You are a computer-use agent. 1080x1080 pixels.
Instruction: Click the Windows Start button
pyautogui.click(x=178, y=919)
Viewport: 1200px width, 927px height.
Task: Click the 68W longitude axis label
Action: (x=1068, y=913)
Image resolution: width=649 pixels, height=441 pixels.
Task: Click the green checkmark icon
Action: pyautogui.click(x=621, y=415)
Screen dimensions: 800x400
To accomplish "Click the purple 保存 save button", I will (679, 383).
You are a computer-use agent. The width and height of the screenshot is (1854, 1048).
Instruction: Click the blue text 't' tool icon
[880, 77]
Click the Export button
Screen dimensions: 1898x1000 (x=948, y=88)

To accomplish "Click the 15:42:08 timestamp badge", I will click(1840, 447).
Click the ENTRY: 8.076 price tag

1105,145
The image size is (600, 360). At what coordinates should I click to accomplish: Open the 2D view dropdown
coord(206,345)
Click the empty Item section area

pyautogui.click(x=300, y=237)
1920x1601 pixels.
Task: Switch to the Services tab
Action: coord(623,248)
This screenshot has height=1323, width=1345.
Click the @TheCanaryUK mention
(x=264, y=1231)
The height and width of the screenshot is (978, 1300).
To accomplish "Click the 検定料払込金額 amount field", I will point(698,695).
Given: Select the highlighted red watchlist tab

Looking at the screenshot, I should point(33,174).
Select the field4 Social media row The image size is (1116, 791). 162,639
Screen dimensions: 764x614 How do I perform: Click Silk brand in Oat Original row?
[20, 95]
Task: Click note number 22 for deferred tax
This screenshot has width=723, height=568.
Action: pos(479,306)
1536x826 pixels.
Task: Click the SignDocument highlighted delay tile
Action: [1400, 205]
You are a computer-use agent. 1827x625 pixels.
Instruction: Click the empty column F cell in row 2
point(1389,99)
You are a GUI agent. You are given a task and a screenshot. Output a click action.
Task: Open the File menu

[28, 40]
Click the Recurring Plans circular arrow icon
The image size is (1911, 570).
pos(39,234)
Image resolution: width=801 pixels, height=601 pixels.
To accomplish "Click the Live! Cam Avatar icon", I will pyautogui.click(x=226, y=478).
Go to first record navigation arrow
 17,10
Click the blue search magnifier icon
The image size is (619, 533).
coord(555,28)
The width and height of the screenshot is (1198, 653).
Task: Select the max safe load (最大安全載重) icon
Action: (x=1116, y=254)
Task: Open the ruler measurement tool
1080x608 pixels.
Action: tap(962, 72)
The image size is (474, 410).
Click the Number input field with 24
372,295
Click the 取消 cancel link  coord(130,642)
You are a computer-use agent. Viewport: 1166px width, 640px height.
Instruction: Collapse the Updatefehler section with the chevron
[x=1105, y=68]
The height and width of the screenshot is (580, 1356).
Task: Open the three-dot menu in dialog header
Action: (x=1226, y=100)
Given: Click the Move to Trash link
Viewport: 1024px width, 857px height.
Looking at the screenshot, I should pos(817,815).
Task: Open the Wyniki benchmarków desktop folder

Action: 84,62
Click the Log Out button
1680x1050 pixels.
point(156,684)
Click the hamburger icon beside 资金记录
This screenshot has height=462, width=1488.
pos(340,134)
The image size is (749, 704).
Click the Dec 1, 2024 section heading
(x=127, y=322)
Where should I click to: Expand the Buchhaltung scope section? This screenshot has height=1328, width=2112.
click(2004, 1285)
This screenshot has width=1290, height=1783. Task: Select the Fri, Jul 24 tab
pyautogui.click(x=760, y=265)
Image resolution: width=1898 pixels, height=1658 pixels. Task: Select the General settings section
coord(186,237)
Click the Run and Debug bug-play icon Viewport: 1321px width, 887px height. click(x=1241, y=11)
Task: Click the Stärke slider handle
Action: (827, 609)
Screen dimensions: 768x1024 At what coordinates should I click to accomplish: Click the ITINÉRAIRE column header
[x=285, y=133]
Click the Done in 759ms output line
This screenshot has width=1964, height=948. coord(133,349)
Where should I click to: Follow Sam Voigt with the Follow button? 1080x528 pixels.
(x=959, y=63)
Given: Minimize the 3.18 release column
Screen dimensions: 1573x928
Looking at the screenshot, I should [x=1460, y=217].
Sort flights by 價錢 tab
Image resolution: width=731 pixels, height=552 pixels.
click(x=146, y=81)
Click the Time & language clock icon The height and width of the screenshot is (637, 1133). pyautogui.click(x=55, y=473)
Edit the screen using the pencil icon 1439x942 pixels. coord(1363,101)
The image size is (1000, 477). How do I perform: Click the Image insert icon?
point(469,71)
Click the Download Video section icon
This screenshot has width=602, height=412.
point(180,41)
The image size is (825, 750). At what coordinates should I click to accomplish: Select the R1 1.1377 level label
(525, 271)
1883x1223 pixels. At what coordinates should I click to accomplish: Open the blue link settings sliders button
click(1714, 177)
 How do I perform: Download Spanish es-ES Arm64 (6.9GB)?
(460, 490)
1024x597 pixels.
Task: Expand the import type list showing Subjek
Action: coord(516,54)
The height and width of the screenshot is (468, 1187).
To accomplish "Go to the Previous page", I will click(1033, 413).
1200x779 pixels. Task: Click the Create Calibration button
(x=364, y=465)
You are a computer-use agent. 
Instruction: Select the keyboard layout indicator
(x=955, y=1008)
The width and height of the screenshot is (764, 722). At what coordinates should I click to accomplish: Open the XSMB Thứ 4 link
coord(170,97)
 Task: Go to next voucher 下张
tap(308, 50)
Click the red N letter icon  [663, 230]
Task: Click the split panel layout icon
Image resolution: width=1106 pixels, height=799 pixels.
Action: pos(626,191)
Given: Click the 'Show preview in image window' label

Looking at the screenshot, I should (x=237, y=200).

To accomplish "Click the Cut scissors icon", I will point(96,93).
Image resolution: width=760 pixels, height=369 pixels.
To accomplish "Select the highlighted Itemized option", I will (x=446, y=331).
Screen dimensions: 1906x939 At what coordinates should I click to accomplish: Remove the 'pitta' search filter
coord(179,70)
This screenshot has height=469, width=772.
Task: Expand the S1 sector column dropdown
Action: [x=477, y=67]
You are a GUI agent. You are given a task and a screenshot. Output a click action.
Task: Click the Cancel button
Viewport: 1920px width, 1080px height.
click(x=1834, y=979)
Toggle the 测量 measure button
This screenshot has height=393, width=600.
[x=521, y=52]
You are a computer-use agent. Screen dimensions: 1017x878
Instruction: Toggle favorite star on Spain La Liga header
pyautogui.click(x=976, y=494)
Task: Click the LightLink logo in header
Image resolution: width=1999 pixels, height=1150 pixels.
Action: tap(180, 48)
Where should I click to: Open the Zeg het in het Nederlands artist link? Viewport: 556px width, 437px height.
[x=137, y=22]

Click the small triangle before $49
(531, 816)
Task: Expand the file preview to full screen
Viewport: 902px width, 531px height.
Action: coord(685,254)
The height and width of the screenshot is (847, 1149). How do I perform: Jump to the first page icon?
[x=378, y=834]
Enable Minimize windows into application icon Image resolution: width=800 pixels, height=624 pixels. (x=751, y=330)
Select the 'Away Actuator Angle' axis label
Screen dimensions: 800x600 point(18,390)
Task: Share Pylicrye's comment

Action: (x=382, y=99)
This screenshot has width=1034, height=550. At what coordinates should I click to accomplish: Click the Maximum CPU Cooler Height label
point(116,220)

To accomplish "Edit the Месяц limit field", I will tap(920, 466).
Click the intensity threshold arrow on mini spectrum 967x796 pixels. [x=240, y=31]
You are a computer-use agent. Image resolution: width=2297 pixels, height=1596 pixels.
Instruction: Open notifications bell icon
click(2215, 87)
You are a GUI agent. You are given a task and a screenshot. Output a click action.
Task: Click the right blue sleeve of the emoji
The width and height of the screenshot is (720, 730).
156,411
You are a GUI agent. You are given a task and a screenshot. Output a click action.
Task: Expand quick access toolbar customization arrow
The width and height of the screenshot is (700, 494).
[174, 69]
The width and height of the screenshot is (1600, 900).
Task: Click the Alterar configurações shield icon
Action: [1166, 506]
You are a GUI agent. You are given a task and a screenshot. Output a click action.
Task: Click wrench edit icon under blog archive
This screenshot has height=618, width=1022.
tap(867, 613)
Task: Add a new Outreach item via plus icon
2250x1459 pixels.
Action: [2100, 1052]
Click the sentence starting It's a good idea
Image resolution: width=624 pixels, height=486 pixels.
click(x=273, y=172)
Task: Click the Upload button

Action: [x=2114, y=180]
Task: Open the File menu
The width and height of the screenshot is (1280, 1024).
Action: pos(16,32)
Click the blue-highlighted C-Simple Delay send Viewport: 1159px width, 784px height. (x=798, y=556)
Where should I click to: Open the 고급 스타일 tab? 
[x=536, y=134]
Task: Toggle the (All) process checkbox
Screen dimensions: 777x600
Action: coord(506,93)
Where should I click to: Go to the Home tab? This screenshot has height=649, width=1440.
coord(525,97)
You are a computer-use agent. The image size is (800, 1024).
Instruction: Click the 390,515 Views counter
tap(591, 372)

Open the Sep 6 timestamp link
#####
◆ Exercise ◆
Quote the lines verbatim, beginning at the line that contains "Given: Select the" and ending after the line that contains "point(1389,99)".

◆ Full solution ◆
Given: Select the highlighted red watchlist tab

Looking at the screenshot, I should point(33,174).
Select the field4 Social media row The image size is (1116, 791). 162,639
Screen dimensions: 764x614 How do I perform: Click Silk brand in Oat Original row?
[20, 95]
Task: Click note number 22 for deferred tax
This screenshot has width=723, height=568.
Action: pos(479,306)
1536x826 pixels.
Task: Click the SignDocument highlighted delay tile
Action: [1400, 205]
You are a computer-use agent. 1827x625 pixels.
Instruction: Click the empty column F cell in row 2
point(1389,99)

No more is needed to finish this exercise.